Legg Mason’s affiliates include Brandywine Global, Clarion Partners, ClearBridge Investments, Martin Currie, QS Investors, Royce Investment Partners, and Western Asset.

“The incredibly strong fit between our two organizations gives me the utmost confidence that this transaction will create meaningful long-term benefits for our clients and provide our shareholders with a compelling valuation for their investment,” said Joseph Sullivan, chairman and CEO of Legg Mason. “By preserving the autonomy of each investment organization, the combination of Legg Mason and Franklin Templeton will quickly leverage our collective strengths, while minimizing the risk of disruption.”

Following the closing of the transaction, Jenny Johnson will continue to serve as Franklin Templeton’s president and chief executive officer, and Greg Johnson will continue as executive chairman of the board. There will be no changes to the senior management teams of Legg Mason’s investment affiliates. Global headquarters will remain in San Mateo, California and the combined firm will operate as Franklin Templeton.

EnTrust Global, a Legg Mason affiliate that provides alternative investment services, and Franklin Templeton, jointly agreed that it was in their best interest that EnTrust repurchase its business, which will be acquired by its management at closing. EnTrust will maintain an ongoing relationship with Franklin Templeton, the company said.

Upon closing, Franklin Templeton expects pro forma gross debt to be approximately $2.7 billion with remaining cash and investments of approximately $5.3 billion.

Legg Mason stock shot up 24.4 percent to $50.66 per share on Tuesday following the announcement, and Franklin Templeton stock increased 6.9 percent to $26.05 per share.

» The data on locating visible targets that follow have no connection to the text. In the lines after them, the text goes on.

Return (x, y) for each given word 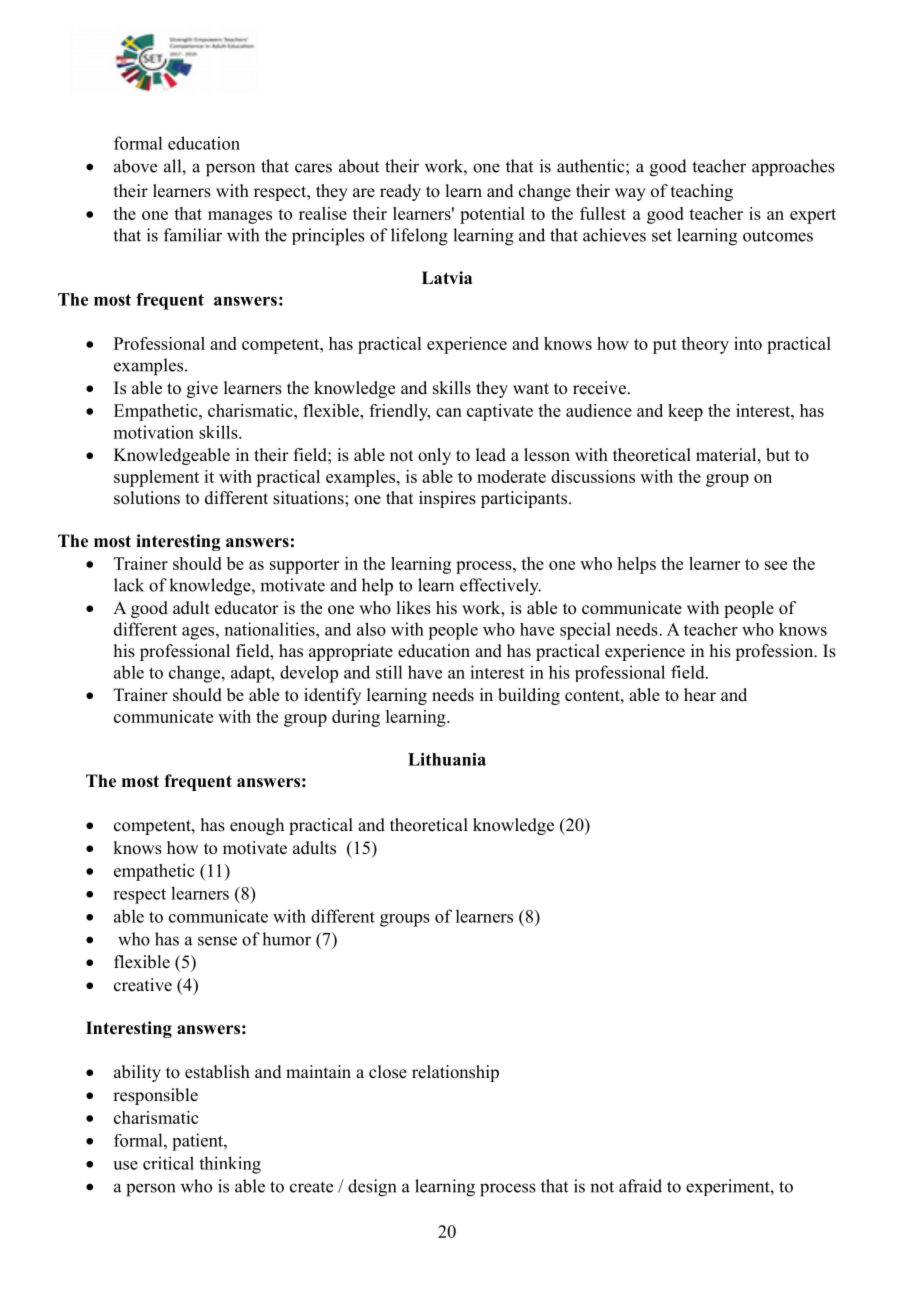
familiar (193, 235)
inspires (447, 499)
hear (700, 695)
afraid (640, 1186)
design (372, 1188)
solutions (147, 498)
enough (257, 826)
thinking (230, 1165)
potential (492, 215)
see (776, 565)
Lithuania (447, 759)
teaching (702, 192)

Last February, Franklin Templeton purchased Benefit Street Partners LLC, an alternative credit manager with approximately $26 billion in assets under management. Benefit Street affiliates serve as the advisers to Business Development Corporation of America (BDCA) and Benefit Street Partners Realty Trust (formerly Realty Finance Trust), a business development company and non-traded REIT, respectively, both formerly managed by AR Global.